Curriculum Conversations is a strategy developed in Term 3 2009 to ensure that curriculum expectations match classroom practice. We developed a process through which monitoring of classroom practice can occur to investigate whether the expectations that are set down by the Curriculum Framework and Whole School Literacy Plan (developed this year) are embedded in pedagogy and therefore observable in the classroom.

The process is designed to occur each semester through conversations with the Deputy Principal (Curriculum Reform) in which staff interact with a series of key curriculum questions in an interview which takes approximately one hour per teacher. These questions are notified in advance and enable the Deputy Principal to assess staff understanding of key systemic imperatives (eg how Indigenous perspectives are embedded) and how these are implemented in practice.

This was conducted as a follow-up from the Developing Performance conversations conducted by the Principal in which staff develop their own personal development plans and identify their own areas to improve. Feedback from staff has been that they have appreciated the opportunity to engage with the Administration about what they do in class in a very specific way and feel valued by this process. Through this process, no assumptions are made based on quick observations, and conversations focus on observable behaviours, not on personalities. These conversations are then used to create “buy in”, identify whole staff strengths and weaknesses, written up in a report that then drives decisions about what sort of Professional Development staff need and are interested in. This enables a very specific response to pedagogy, providing a forum for critical reflection and a tailored response to curriculum reform. It also enables the Administration to identify successful teaching strategies that can be shared with all staff through the year level sharing meetings led by the HOC.

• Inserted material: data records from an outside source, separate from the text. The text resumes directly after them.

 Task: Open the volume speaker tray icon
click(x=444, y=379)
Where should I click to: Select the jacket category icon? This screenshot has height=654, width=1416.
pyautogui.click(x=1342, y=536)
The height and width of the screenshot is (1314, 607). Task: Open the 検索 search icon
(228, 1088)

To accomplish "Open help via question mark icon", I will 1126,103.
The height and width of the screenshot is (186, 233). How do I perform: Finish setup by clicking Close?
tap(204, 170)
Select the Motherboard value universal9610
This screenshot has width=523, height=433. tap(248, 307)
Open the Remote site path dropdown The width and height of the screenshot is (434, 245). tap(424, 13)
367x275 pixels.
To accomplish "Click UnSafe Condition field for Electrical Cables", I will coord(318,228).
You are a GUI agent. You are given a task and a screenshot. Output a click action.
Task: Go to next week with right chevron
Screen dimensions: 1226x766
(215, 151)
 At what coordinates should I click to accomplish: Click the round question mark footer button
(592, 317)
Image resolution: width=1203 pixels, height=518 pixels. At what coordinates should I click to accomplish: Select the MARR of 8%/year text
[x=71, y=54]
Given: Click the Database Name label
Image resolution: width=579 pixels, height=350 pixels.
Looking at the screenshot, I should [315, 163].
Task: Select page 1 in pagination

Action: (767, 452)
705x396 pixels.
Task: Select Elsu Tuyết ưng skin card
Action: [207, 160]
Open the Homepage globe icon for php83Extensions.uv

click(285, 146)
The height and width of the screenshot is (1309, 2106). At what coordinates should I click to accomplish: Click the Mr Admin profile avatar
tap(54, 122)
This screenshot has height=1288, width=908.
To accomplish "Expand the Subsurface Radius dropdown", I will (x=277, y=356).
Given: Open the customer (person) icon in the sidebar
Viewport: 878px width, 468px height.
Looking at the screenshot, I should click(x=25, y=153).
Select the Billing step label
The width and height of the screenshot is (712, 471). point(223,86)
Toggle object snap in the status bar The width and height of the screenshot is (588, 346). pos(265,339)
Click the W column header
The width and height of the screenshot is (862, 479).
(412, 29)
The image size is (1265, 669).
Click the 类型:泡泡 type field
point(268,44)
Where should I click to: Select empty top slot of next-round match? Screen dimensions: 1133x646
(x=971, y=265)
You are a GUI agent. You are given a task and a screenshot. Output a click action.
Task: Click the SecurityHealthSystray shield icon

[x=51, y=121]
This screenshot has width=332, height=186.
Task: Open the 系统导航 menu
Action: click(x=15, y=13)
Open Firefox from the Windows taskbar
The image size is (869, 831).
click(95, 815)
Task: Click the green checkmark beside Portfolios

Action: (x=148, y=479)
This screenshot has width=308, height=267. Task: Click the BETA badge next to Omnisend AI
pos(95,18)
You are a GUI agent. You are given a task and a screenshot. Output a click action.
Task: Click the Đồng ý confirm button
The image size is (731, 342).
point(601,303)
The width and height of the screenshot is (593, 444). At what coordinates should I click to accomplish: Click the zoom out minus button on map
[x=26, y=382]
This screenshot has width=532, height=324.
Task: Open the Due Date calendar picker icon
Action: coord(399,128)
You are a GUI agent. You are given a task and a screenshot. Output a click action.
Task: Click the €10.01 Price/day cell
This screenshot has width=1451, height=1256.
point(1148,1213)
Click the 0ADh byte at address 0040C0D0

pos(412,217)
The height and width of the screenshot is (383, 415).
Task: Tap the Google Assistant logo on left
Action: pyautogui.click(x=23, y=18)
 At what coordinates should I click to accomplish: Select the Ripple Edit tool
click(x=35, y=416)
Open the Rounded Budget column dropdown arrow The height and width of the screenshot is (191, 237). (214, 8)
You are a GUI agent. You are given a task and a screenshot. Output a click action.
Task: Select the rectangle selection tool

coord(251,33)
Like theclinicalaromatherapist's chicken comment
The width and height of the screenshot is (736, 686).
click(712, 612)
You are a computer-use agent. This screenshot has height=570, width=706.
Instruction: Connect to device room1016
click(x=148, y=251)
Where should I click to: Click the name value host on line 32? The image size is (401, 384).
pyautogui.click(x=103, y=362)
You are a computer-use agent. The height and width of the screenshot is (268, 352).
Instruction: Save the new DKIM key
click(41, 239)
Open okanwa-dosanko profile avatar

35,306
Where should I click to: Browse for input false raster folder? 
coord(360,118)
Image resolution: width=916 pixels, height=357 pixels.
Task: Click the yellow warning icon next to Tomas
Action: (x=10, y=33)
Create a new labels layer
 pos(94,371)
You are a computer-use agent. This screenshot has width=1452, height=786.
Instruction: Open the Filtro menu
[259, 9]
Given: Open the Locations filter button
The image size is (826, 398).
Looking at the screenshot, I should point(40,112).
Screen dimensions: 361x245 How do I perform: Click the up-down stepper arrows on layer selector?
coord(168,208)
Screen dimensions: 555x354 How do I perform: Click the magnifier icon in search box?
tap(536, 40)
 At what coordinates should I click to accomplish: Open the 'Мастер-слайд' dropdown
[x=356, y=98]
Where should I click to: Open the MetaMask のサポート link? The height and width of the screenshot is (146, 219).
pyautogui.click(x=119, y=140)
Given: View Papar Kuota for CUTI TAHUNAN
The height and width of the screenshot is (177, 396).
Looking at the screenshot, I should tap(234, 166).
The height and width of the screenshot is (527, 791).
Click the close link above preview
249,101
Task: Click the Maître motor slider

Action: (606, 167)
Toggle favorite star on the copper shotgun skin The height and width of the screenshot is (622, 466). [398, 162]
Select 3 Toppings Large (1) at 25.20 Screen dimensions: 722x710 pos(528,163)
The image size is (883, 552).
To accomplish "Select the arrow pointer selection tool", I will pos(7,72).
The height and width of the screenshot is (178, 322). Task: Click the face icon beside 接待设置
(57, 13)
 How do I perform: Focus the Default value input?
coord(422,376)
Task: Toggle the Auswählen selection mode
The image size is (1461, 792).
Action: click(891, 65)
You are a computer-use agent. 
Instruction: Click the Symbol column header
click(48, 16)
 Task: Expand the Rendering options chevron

This process is supported by the use of Teachscape – a classroom observation method introduced through LL4LL where staff identify and focus on observable classroom behaviours that are desirable to improve literacy outcomes and then classroom walk-throughs investigate whole school patterns which can be monitored for effectiveness. Both processes are supportive of staff in that the focus is to identify what we do well and what is successful, share this amongst staff, and develop professional development that supports areas for improvement. This is used to develop a performance culture, building skill acquisition in teachers and valuing performance shifts in teaching and learning outcomes.